### Set task
Can you repeat the data from its start up to and including the line with "Γαλλία - France (9, 473)", swapping "Deportes" for "Sports" and leaving everything else unchanged? Leave the pictures out.

### Input
** begin **

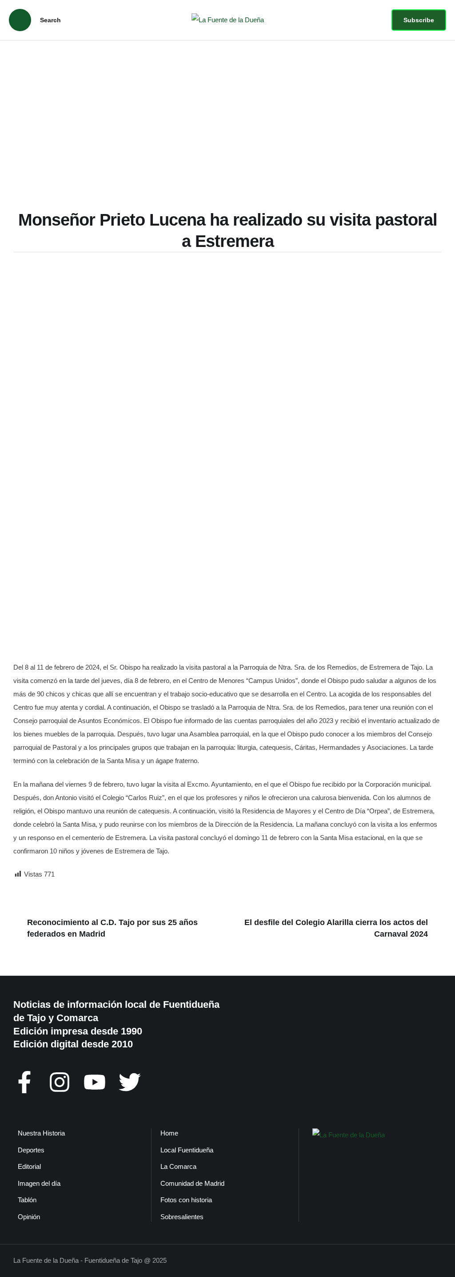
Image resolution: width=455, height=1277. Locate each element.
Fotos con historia (186, 1200)
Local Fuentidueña (186, 1150)
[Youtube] (95, 1082)
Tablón (27, 1200)
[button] (418, 20)
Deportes (31, 1150)
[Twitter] (130, 1082)
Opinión (29, 1216)
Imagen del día (39, 1183)
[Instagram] (59, 1082)
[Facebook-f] (24, 1082)
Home (169, 1133)
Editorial (29, 1166)
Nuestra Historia (41, 1133)
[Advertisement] (227, 107)
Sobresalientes (182, 1216)
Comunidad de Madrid (192, 1183)
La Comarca (178, 1166)
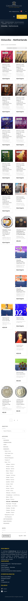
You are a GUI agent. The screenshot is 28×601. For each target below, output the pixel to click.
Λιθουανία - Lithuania (11, 492)
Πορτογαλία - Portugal (11, 503)
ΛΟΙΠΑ (4, 444)
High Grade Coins (9, 453)
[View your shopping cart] (22, 11)
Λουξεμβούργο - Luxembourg (12, 495)
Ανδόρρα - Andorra (10, 464)
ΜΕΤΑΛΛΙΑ (5, 446)
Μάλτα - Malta (9, 497)
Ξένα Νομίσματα (8, 516)
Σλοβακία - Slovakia (10, 508)
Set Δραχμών (8, 455)
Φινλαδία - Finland (10, 512)
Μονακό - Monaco (10, 499)
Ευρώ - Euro (7, 462)
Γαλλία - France (9, 473)
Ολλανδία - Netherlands (12, 501)
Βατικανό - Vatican (10, 468)
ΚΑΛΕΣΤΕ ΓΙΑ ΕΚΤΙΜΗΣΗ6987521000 (21, 17)
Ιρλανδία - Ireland (10, 481)
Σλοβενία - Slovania (10, 510)
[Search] (24, 431)
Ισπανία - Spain (9, 484)
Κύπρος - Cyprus (10, 488)
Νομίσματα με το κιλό (9, 514)
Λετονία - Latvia (9, 490)
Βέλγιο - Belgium (10, 471)
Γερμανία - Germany (10, 475)
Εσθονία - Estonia (10, 479)
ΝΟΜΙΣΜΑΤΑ (6, 449)
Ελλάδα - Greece (10, 477)
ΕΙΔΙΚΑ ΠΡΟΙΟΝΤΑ (7, 521)
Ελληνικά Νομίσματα (9, 457)
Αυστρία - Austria (10, 466)
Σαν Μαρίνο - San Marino (11, 506)
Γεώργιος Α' (7, 460)
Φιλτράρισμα (6, 536)
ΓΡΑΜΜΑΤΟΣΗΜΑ (7, 442)
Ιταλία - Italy (8, 486)
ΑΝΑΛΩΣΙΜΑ (6, 440)
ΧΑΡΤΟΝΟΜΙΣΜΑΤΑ (7, 519)
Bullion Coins (8, 451)
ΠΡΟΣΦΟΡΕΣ (6, 523)
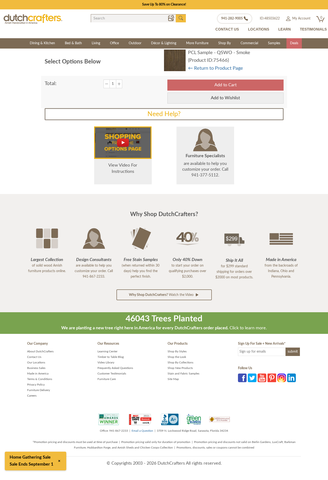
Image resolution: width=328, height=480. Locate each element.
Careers (31, 395)
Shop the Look (177, 356)
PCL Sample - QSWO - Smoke (219, 52)
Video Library (105, 362)
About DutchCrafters (40, 351)
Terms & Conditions (39, 379)
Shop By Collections (180, 362)
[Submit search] (181, 18)
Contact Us (34, 356)
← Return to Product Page (215, 68)
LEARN (284, 29)
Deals (294, 43)
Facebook (242, 378)
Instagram (281, 378)
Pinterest (271, 378)
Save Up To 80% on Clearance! (164, 4)
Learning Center (107, 351)
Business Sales (36, 368)
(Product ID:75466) (208, 60)
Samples (274, 43)
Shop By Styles (177, 351)
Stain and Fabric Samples (183, 373)
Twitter (252, 378)
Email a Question (142, 430)
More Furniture (197, 43)
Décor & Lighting (163, 43)
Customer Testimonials (111, 373)
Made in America (38, 373)
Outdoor (135, 43)
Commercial (249, 43)
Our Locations (36, 362)
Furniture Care (106, 379)
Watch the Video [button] (161, 295)
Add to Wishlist (225, 98)
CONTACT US (227, 29)
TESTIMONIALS (313, 29)
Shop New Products (180, 368)
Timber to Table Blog (110, 356)
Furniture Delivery (38, 390)
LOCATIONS (258, 29)
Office (114, 43)
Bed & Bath (73, 43)
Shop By (224, 43)
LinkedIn (291, 378)
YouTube (262, 378)
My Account (300, 18)
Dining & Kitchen (42, 43)
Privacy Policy (36, 384)
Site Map (173, 379)
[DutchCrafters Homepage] (33, 19)
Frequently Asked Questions (115, 368)
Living (96, 43)
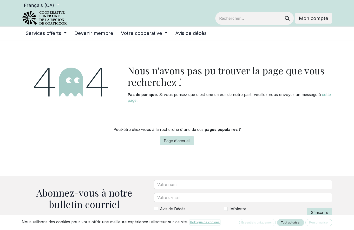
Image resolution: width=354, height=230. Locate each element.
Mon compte (313, 18)
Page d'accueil (177, 140)
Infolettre (237, 208)
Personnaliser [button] (319, 222)
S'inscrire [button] (319, 212)
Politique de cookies (205, 222)
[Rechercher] (287, 18)
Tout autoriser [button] (291, 222)
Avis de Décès (172, 208)
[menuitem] (46, 33)
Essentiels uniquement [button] (257, 222)
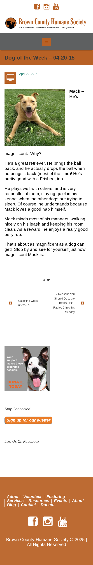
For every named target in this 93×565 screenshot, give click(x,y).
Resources (38, 501)
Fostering (55, 497)
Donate (47, 505)
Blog (11, 505)
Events (60, 501)
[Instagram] (46, 6)
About (78, 501)
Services (15, 501)
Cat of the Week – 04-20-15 (29, 303)
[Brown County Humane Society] (46, 23)
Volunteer (32, 497)
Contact (28, 505)
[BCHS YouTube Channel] (56, 6)
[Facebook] (37, 6)
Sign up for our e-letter (28, 420)
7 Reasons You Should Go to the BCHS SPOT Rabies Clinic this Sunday (64, 303)
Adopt (13, 497)
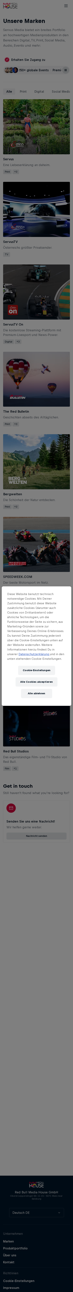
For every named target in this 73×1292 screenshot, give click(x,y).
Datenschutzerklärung (34, 654)
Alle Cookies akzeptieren (36, 681)
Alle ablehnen (36, 693)
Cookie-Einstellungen (36, 670)
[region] (36, 646)
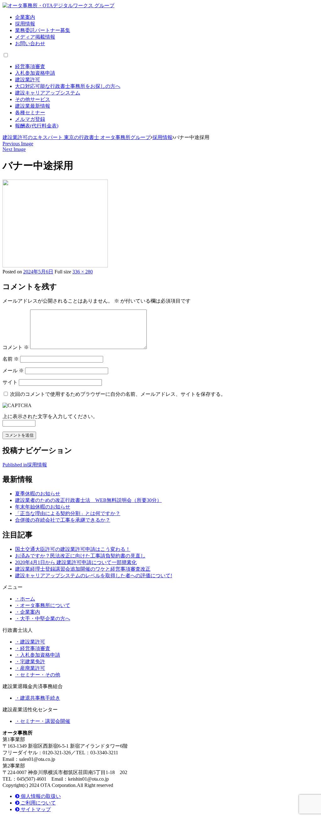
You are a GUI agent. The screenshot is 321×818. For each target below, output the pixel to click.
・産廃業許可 (30, 668)
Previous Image (18, 143)
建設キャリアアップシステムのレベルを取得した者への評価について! (93, 575)
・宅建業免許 (30, 661)
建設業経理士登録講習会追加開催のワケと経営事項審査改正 (82, 569)
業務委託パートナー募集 (42, 30)
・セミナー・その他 (37, 674)
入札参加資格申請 (35, 73)
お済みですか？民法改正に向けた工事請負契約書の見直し (80, 555)
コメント (16, 347)
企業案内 (25, 17)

** end **

### The response
Image resolution: width=455, height=1277. Locate each element.
Fotos con historia (186, 1200)
Local Fuentidueña (186, 1150)
[Youtube] (95, 1082)
Tablón (27, 1200)
[button] (418, 20)
Sports (31, 1150)
[Twitter] (130, 1082)
Opinión (29, 1216)
Imagen del día (39, 1183)
[Instagram] (59, 1082)
[Facebook-f] (24, 1082)
Home (169, 1133)
Editorial (29, 1166)
Nuestra Historia (41, 1133)
[Advertisement] (227, 107)
Sobresalientes (182, 1216)
Comunidad de Madrid (192, 1183)
La Comarca (178, 1166)
You are a GUI agent. The screenshot is 28×601. For each target below, output the pixel to click.
Λιθουανία - Lithuania (11, 492)
Πορτογαλία - Portugal (11, 503)
ΛΟΙΠΑ (4, 444)
High Grade Coins (9, 453)
[View your shopping cart] (22, 11)
Λουξεμβούργο - Luxembourg (12, 495)
Ανδόρρα - Andorra (10, 464)
ΜΕΤΑΛΛΙΑ (5, 446)
Μάλτα - Malta (9, 497)
Ξένα Νομίσματα (8, 516)
Σλοβακία - Slovakia (10, 508)
Set Δραχμών (8, 455)
Φινλαδία - Finland (10, 512)
Μονακό - Monaco (10, 499)
Ευρώ - Euro (7, 462)
Γαλλία - France (9, 473)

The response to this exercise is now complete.